Exercise description:
Type every record exactly as it appears.

Data for the task:
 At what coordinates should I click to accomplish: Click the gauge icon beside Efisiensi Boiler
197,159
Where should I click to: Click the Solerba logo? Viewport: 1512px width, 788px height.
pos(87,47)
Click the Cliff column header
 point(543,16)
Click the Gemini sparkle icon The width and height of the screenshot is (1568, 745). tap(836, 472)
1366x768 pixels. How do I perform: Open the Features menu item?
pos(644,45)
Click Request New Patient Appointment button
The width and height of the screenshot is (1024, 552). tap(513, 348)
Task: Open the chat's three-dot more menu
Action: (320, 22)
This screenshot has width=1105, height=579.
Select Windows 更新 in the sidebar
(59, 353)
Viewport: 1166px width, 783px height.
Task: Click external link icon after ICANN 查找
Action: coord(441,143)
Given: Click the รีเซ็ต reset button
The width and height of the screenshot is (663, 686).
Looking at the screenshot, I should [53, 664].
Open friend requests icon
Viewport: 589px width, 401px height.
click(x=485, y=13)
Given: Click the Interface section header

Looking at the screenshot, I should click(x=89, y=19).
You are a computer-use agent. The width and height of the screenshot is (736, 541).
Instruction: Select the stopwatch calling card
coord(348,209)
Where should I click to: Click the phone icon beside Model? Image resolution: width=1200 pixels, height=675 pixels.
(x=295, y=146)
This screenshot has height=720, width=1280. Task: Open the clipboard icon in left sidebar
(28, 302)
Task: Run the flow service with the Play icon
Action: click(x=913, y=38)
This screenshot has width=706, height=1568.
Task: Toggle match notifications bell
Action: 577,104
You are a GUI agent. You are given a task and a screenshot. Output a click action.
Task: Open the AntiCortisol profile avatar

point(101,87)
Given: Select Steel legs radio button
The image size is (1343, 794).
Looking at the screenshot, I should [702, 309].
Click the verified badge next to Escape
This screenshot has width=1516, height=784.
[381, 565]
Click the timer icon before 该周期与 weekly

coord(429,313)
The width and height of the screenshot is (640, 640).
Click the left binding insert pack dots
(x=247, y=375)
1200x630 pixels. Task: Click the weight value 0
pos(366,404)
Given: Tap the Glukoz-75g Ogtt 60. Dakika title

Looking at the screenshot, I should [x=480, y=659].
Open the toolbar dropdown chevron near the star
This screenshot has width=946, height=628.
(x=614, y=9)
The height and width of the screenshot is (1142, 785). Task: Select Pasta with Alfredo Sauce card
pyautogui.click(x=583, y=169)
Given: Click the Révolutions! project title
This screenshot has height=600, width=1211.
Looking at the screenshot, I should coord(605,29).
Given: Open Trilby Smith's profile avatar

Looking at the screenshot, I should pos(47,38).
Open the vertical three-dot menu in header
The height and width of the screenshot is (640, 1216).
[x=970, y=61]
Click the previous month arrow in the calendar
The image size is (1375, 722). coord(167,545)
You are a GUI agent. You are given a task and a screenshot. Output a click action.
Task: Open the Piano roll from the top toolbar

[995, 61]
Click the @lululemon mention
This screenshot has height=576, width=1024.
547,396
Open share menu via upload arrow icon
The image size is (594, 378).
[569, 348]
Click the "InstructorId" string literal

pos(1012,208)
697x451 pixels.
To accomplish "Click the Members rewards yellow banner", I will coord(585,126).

Written solution:
 At what coordinates should I click to accomplish: Click the gauge icon beside Efisiensi Boiler
197,159
Where should I click to: Click the Solerba logo? Viewport: 1512px width, 788px height.
pos(87,47)
Click the Cliff column header
 point(543,16)
Click the Gemini sparkle icon The width and height of the screenshot is (1568, 745). tap(836, 472)
1366x768 pixels. How do I perform: Open the Features menu item?
pos(644,45)
Click Request New Patient Appointment button
The width and height of the screenshot is (1024, 552). tap(513, 348)
Task: Open the chat's three-dot more menu
Action: (320, 22)
This screenshot has width=1105, height=579.
Select Windows 更新 in the sidebar
(59, 353)
Viewport: 1166px width, 783px height.
Task: Click external link icon after ICANN 查找
Action: coord(441,143)
Given: Click the รีเซ็ต reset button
The width and height of the screenshot is (663, 686).
Looking at the screenshot, I should [53, 664].
Open friend requests icon
Viewport: 589px width, 401px height.
click(x=485, y=13)
Given: Click the Interface section header

Looking at the screenshot, I should click(x=89, y=19).
You are a computer-use agent. The width and height of the screenshot is (736, 541).
Instruction: Select the stopwatch calling card
coord(348,209)
Where should I click to: Click the phone icon beside Model? Image resolution: width=1200 pixels, height=675 pixels.
(x=295, y=146)
This screenshot has height=720, width=1280. Task: Open the clipboard icon in left sidebar
(28, 302)
Task: Run the flow service with the Play icon
Action: click(x=913, y=38)
This screenshot has width=706, height=1568.
Task: Toggle match notifications bell
Action: 577,104
You are a GUI agent. You are given a task and a screenshot. Output a click action.
Task: Open the AntiCortisol profile avatar

point(101,87)
Given: Select Steel legs radio button
The image size is (1343, 794).
Looking at the screenshot, I should [702, 309].
Click the verified badge next to Escape
This screenshot has width=1516, height=784.
[381, 565]
Click the timer icon before 该周期与 weekly

coord(429,313)
The width and height of the screenshot is (640, 640).
Click the left binding insert pack dots
(x=247, y=375)
1200x630 pixels. Task: Click the weight value 0
pos(366,404)
Given: Tap the Glukoz-75g Ogtt 60. Dakika title

Looking at the screenshot, I should [x=480, y=659].
Open the toolbar dropdown chevron near the star
This screenshot has width=946, height=628.
(x=614, y=9)
The height and width of the screenshot is (1142, 785). Task: Select Pasta with Alfredo Sauce card
pyautogui.click(x=583, y=169)
Given: Click the Révolutions! project title
This screenshot has height=600, width=1211.
Looking at the screenshot, I should coord(605,29).
Given: Open Trilby Smith's profile avatar

Looking at the screenshot, I should pos(47,38).
Open the vertical three-dot menu in header
The height and width of the screenshot is (640, 1216).
[x=970, y=61]
Click the previous month arrow in the calendar
The image size is (1375, 722). coord(167,545)
You are a GUI agent. You are given a task and a screenshot. Output a click action.
Task: Open the Piano roll from the top toolbar

[995, 61]
Click the @lululemon mention
This screenshot has height=576, width=1024.
547,396
Open share menu via upload arrow icon
The image size is (594, 378).
[569, 348]
Click the "InstructorId" string literal

pos(1012,208)
697x451 pixels.
To accomplish "Click the Members rewards yellow banner", I will coord(585,126).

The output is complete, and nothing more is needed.